The cry of ‘Why?’

Through a study of the Book of Job, Rabbi Harold S. Kushner revisits the theme of why bad things happen to good people, providing a fresh approach and drawing a new conclusion.

Job painting 370 (photo credit: wikimedia commons)
Job painting 370
(photo credit: wikimedia commons)
There are two surprising aspects to Harold S. Kushner’s The Book of Job: When Bad Things Happened to a Good Person.
The first surprise is what it isn’t: This is not a self-help manual to be read when you feel life (or God) is treating you badly. Kushner has produced an intellectual rather than an emotional piece of writing.
The second twist is the conclusion. This well-researched study reflects the personal intellectual development of the author, whose name will be forever linked with his seminal When Bad Things Happen to Good People, published in 1981 following the death of his 14- year-old son. Whereas in When Bad Things Happen to Good People, he described a “limited” God, in The Book of Job, Kushner presents the argument for a “self-limiting” Divine Being.
Early on, Kushner notes that one of the things that defines human beings as opposed to other living creatures is the need to search for meaning, “to understand the world in terms of cause and effect.” We want to believe that “everything happens for a reason,” he says.
This is one reason the biblical Book of Job is such a difficult read. To this day Job’s suffering as the tragedies hit him one after another is considered the epitome of horror, and the single-word question “Why?” echoes in the mind of the modern reader as much in that of the biblical protagonist as he wrestles with questions of faith.
Kushner engages the reader from the start when he notes that the Book of Job is divided into two distinct units: the “Fable of Job,” found in Chapters 1 and 2, and the later, much more complicated “Poem of Job,” in which the eponymous hero challenges God.
“From time to time, a novel or screenplay will be described as ‘a modern version of the book of Job,’” writes Kushner, “when it tells of an innocent person suffering, but the profundity of the biblical book, once we get past the Fable, will be lacking.”
Among the differences between the two sections is that the fable is a simple story written in prose, whereas the poem is written in rich and often obscure language.

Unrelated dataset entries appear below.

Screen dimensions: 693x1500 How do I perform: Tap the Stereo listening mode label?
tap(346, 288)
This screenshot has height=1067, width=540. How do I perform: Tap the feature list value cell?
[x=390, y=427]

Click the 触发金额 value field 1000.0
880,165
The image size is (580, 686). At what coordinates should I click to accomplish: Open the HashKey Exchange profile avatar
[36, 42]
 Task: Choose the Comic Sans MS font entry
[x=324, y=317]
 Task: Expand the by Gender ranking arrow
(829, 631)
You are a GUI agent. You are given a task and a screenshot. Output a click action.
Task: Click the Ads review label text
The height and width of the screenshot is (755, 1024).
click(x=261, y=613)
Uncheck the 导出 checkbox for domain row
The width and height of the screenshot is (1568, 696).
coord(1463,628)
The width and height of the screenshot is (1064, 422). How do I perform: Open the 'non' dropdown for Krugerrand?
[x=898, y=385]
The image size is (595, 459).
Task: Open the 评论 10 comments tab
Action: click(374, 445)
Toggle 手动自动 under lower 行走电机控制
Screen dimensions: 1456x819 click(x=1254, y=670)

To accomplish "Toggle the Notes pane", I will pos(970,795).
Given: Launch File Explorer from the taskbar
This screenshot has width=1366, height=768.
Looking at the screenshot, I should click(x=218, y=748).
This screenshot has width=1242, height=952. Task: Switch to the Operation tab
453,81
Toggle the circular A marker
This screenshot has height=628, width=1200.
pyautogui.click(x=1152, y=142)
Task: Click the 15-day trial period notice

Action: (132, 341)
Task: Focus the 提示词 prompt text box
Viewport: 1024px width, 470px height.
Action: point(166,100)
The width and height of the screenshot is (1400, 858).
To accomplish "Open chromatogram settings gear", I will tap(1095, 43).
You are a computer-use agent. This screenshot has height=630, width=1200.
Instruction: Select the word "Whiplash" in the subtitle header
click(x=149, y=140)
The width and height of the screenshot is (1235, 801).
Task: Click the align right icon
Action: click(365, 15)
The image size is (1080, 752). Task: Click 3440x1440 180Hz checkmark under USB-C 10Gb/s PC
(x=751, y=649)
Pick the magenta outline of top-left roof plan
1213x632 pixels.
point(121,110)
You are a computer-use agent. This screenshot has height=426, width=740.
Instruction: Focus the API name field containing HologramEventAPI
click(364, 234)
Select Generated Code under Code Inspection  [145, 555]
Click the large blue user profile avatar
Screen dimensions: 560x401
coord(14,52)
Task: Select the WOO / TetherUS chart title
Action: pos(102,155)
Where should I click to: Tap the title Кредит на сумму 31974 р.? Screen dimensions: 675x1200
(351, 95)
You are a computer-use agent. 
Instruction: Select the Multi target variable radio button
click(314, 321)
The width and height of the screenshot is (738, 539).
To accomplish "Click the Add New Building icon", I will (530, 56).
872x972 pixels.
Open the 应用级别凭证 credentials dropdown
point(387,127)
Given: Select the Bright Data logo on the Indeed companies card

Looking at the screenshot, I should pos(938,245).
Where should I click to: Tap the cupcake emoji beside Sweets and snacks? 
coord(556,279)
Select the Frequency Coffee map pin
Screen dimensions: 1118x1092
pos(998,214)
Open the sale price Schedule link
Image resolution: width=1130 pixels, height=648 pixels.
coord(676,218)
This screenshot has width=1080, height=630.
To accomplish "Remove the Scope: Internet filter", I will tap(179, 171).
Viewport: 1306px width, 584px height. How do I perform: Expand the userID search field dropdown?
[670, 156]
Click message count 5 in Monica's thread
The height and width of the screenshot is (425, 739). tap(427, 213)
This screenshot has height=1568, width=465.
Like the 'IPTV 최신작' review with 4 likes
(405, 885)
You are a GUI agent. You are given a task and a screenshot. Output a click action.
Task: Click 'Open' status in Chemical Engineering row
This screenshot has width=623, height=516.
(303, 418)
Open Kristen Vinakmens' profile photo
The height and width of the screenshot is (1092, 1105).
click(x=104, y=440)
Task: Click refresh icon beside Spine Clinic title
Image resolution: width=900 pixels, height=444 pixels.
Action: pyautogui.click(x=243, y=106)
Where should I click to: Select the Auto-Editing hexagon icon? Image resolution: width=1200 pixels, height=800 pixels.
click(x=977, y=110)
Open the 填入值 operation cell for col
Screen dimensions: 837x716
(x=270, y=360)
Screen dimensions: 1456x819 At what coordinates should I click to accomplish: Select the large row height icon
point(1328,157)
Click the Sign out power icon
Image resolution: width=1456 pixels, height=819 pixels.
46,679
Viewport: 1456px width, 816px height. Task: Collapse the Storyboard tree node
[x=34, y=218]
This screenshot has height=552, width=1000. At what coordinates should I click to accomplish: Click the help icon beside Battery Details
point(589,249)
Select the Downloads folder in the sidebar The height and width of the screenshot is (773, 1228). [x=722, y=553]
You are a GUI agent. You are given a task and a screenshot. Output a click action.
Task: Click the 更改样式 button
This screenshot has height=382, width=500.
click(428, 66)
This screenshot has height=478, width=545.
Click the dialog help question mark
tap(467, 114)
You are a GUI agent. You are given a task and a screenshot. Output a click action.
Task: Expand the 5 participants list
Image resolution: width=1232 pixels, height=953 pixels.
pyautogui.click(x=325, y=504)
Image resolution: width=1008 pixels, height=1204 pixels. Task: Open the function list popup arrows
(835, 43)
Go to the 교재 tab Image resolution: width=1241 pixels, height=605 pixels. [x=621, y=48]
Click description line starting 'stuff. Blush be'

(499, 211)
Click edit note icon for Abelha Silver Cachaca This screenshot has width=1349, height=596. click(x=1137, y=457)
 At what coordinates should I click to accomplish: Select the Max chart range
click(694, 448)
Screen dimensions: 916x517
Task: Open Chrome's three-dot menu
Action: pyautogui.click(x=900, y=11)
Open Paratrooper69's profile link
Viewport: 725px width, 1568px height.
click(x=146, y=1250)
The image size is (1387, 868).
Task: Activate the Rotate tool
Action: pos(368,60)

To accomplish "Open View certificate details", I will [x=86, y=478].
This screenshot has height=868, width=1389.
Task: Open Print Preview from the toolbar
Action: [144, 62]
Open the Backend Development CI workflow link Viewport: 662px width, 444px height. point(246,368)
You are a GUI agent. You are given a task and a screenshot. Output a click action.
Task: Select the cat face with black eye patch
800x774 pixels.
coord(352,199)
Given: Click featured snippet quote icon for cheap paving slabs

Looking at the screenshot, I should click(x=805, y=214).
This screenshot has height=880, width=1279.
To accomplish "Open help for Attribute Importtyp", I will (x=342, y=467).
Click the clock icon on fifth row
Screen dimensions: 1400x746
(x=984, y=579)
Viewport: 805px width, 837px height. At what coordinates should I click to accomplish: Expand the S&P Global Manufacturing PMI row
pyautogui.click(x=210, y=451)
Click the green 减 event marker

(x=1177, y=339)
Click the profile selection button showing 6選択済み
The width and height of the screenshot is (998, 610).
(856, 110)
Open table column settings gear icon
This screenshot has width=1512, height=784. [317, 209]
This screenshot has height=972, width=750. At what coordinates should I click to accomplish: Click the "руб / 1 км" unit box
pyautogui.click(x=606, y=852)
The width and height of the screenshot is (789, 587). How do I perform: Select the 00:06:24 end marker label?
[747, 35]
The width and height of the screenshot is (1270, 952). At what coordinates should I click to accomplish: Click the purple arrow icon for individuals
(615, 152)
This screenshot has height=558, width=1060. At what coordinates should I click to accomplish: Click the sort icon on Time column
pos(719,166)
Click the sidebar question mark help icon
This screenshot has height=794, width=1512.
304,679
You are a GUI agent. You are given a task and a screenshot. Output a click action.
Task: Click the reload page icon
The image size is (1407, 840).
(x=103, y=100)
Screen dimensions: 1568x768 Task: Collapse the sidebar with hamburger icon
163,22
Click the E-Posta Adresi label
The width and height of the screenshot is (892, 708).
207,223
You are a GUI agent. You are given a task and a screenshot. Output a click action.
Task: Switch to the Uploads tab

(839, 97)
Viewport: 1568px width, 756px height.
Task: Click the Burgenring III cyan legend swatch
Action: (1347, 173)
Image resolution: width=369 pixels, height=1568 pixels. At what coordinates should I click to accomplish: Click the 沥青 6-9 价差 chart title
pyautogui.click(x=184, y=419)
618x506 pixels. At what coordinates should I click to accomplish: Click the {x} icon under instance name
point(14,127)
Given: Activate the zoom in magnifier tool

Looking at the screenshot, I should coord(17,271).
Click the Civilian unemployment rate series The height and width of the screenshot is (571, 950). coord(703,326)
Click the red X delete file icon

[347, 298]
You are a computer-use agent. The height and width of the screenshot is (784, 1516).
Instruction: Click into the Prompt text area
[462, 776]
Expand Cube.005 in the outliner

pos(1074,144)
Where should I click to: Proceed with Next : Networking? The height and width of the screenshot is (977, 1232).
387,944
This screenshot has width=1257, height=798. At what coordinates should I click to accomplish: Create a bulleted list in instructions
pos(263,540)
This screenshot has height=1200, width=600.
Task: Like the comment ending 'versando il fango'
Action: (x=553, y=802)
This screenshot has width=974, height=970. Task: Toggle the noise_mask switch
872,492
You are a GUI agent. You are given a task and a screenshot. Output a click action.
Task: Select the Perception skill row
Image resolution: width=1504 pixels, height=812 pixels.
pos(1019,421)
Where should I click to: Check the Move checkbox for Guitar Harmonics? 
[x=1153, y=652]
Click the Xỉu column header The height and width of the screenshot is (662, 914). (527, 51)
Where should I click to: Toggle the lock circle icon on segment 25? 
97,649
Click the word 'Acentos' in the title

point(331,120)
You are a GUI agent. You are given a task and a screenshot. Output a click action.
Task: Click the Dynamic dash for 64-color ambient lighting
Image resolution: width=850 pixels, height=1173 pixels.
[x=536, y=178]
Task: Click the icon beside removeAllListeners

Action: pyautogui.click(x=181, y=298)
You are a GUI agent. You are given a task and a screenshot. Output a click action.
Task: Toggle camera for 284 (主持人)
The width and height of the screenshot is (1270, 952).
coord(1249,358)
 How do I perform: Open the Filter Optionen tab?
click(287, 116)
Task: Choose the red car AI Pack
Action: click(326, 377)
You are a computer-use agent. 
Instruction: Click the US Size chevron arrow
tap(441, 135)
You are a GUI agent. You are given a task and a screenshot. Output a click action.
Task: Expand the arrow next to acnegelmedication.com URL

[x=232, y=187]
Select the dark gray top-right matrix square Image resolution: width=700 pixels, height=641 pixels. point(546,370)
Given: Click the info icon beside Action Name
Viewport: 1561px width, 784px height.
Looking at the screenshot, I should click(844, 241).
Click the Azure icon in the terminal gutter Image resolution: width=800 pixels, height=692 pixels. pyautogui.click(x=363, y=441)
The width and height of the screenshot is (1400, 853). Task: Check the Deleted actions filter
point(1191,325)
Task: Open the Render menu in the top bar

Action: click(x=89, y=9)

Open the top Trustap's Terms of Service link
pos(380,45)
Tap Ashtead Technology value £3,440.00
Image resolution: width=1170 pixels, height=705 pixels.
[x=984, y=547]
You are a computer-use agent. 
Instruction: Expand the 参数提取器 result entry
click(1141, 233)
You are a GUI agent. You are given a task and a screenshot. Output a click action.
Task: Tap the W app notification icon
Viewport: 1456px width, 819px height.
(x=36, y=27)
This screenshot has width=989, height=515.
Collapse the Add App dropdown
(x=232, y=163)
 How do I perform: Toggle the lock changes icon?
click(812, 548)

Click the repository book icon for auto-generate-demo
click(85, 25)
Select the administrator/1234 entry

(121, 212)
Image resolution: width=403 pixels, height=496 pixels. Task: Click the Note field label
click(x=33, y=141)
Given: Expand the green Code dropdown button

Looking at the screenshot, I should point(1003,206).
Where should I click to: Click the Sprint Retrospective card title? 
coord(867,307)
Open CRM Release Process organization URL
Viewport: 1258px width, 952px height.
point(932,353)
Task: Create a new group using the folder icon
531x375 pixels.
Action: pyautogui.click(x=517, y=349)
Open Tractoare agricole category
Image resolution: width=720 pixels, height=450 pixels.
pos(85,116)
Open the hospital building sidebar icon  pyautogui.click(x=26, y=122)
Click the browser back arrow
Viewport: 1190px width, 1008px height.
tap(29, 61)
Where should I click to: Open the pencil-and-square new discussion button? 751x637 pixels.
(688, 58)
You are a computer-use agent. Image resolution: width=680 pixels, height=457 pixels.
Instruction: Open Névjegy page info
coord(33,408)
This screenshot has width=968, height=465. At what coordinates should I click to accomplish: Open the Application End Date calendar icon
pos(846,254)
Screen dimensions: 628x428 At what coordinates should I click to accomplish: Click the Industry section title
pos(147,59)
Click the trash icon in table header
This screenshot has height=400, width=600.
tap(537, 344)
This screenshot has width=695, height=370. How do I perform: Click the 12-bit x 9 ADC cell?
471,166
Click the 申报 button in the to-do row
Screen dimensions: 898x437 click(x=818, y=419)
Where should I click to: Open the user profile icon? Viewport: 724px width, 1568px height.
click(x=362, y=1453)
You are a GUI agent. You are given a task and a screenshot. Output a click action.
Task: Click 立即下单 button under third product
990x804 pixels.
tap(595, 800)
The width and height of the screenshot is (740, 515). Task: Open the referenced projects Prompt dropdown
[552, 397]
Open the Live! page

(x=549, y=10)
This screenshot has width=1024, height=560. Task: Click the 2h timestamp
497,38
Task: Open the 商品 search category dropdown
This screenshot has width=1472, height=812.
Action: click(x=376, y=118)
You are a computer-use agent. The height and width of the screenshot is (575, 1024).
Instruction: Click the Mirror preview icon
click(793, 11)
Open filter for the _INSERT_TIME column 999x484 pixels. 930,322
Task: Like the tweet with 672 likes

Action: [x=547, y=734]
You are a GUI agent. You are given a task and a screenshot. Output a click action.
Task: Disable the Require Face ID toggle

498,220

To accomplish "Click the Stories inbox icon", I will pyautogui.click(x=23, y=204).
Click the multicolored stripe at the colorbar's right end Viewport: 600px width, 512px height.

In addition, as Kushner points out, “in the Fable, Job is a character; in the Poem, he is the most prominent speaker.
But the most important difference is that, in the Fable, Job is never tempted to cry out or express anger towards God. He tells his wife, ‘Should we accept only good from God and not accept evil?’ (2:10), whereas the first thing that Job does in the Poem is to curse the unfairness of his fate.”
Kushner is clearly captivated by his subject, not just as a bereaved father or as a spiritual adviser, but as a man of words: “The Poem of Job is one of the most sublime creations in all of biblical literature – in fact, in all of literature,” he enthuses.
“Once you get past the first two chapters, the book of Job is perhaps the most challenging book to understand in all the Bible,” he says. “It is probably impossible to understand it fully. But it is worth the effort.”
Kushner’s book, too, is not an easy read, but it is a worthwhile one.
WHEN I suffered a devastating pregnancy loss many years ago, after several rounds of fertility treatment, a friend asked me if I hadn’t lost faith in God.
My answer was that I was more convinced than ever in His existence, but I was angry with Him.
A similar message can be found in Kushner’s book: “Being angry at someone who matters to us – a parent, a lover, even God – need not shatter a relationship. Anger can be a part of an honest relationship. Ultimately I would like to think that we will come to realize that God is on our side, and not on the side of misfortune. But in the meantime, echoing Job 6:10, I will insist that a God worth worshipping is a God who prefers honest anger to flattery.”
Job the person is not Jewish, as Kushner points out, “but Job the book is a thoroughly Jewish book.”
It is a book that tries to reconcile suffering with justice. Israel (literally, “the God-wrestler”) has always struggled in this way.
“Let me suggest that at the core of Jewish God-talk is the unshakable conviction that God’s most dominant attribute is his commitment to justice rather than power,” writes Kushner.
“Earthly kings lust for power, for total control, and are prepared to sacrifice justice, to hurt innocent people to hold on to power. But as far as the God of Israel is concerned, in a conflict between justice and power, justice will prevail. God will not do wrong. That more than anything gives Job reason to hope.”
Kushner’s thinking, some 30 years after he tried to come to terms with the loss of his child, has evolved. Instead of thinking of God as limited, he writes, “I would speak of Him as self-limiting, along the lines of [16th-century kabbalist Rabbi Isaac] Luria’s tzimtzum, God withdrawing from some area of existence to leave room for humans to be humans.”
Kushner, like Job, finds God in the shadows, in times of sorrow – he finds Him in the “miracle of human resilience in the face of the world’s imperfections.”
God, in Kushner’s opinion, is found in the miracle of surviving tragedy.
Nonetheless, as human beings, we still seek to understand it. That’s where a book like this can help.